Include some healthy fats
Fats not only increase the palatability of a dish but are essential to help absorb fat soluble vitamins as a result some healthy fats are required by the body whilst unhealthy ones are not. Consumption of unhealthy saturated fats (full cream dairy, chicken skin, visible fats on meat, Brazil nuts, coconut, coconut milk, hard brick margarines, butter, ghee, coffee creamers, tea whiteners and palm kernel oil) and trans fats (commercially fried foods, biscuits, cakes, crackers and packet chips) raises one’s risk for cardiovascular disease by increasing bad cholesterol levels and lowering good cholesterol levels. Good fats include monounsaturated (avocado, olives, olive oil, almonds, peanuts, pecan nuts, cashew nuts) and polyunsaturated fats (oily fish, seeds, soft tub margarine and vegetable oils). By adding a handful of nuts and seeds to your early morning or evening meal, you can be assured of taking in some good heart healthy fats.
Drink plenty of fluids
Fluid intake is often neglected or forgotten during this busy month. It is essential to ensure adequate fluid intake – this van be achieved by having drinks at sehri, iftaar and during the course of the evening. Low fluid levels can cause dehydration, headaches, low blood pressure or constipation. Aim to consume at least 6 - 8 glasses of water daily. Other drink options that can be included are tea, coffee, fruit juice or milkshake.
Avoid high fat foods
Fat laden options like deep fried foods, biscuits, cakes, vetkoek, fried chilli bites, rich and creamy desserts and drinks provide little nutritional value and contain excessive amounts of calories causing unnecessary weight gain, nausea and discomfort after eating. It also contains unhealthy fats which contribute to the development of cardiovascular disease by increasing bad cholesterol levels in the body. It is best to limit or avoid these foods where possible. Rather choose lower fat or fat free options to prepare various dishes e.g. skim or low fat milk for milkshakes, low fat evaporated milk instead of cream or low fat cottage cheese instead of sour cream.

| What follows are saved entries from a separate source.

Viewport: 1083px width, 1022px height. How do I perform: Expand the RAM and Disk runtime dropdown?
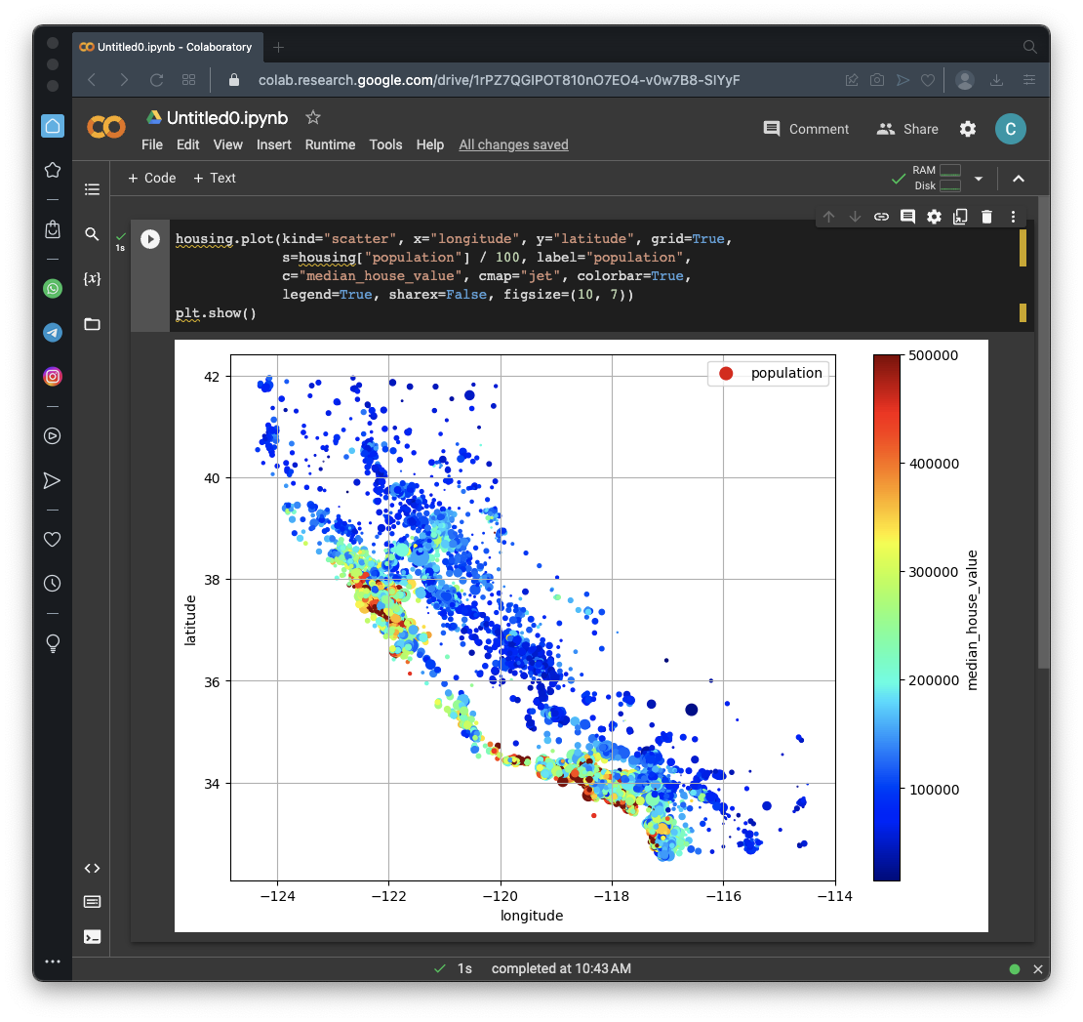coord(979,179)
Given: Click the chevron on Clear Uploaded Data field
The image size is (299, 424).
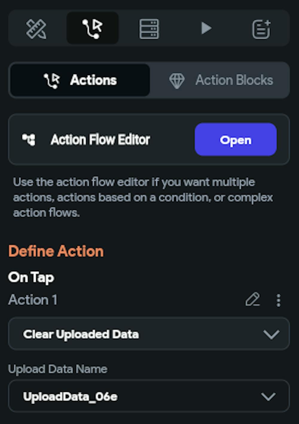Looking at the screenshot, I should [271, 334].
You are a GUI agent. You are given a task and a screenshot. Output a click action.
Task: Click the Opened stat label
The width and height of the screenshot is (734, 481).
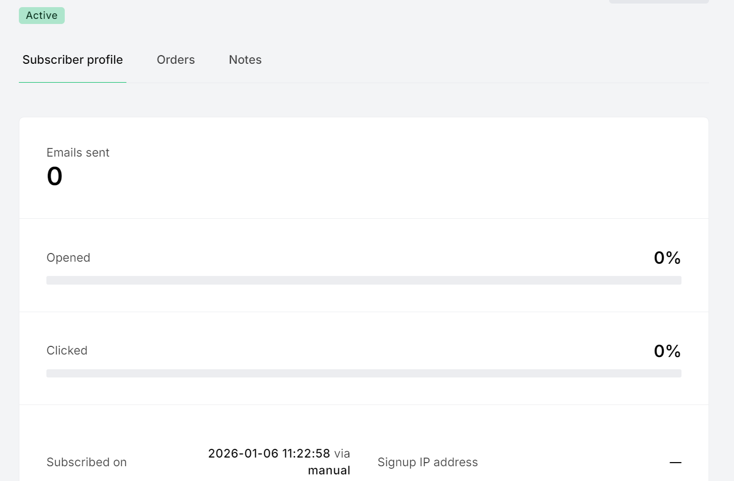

Use healthier cooking methods
Cooking methods obviously influence the tastiness of a dish. Nobody wants to eat boiled foods that lack flavour. At the same time, it is not recommended that foods be cooked unhealthily by deep frying or using plenty of oil or ghee (clarified butter). Fried savoury foods are commonly consumed during this month - better options are to bake savouries and for other dishes to stir fry, dry fry, grill, sauté or braai foods. Curries should also be made using minimal amounts of vegetable oil.
Engage in light exercise
If you have been following a fairly active lifestyle you should not stop during this month, but perhaps just tone down. It is still vital to engage in light exercises such as walking, cycling (a stationary bicycle is suitable if you have one), stretching and lifting light weights. This will enable one to feel less lethargic, more fit, alert and able to engage in the long evening prayer (taraweeh). If you have not being physically active in the past, try to include some of the above exercises – just make sure that you don’t over exert yourself.
The Heart and Stroke Foundation South Africa recommends following a heart healthy lifestyle which includes a balanced diet high in fibre and low in unhealthy fats (saturated and trans fats) coupled with regular physical activity to ensure optimal well being.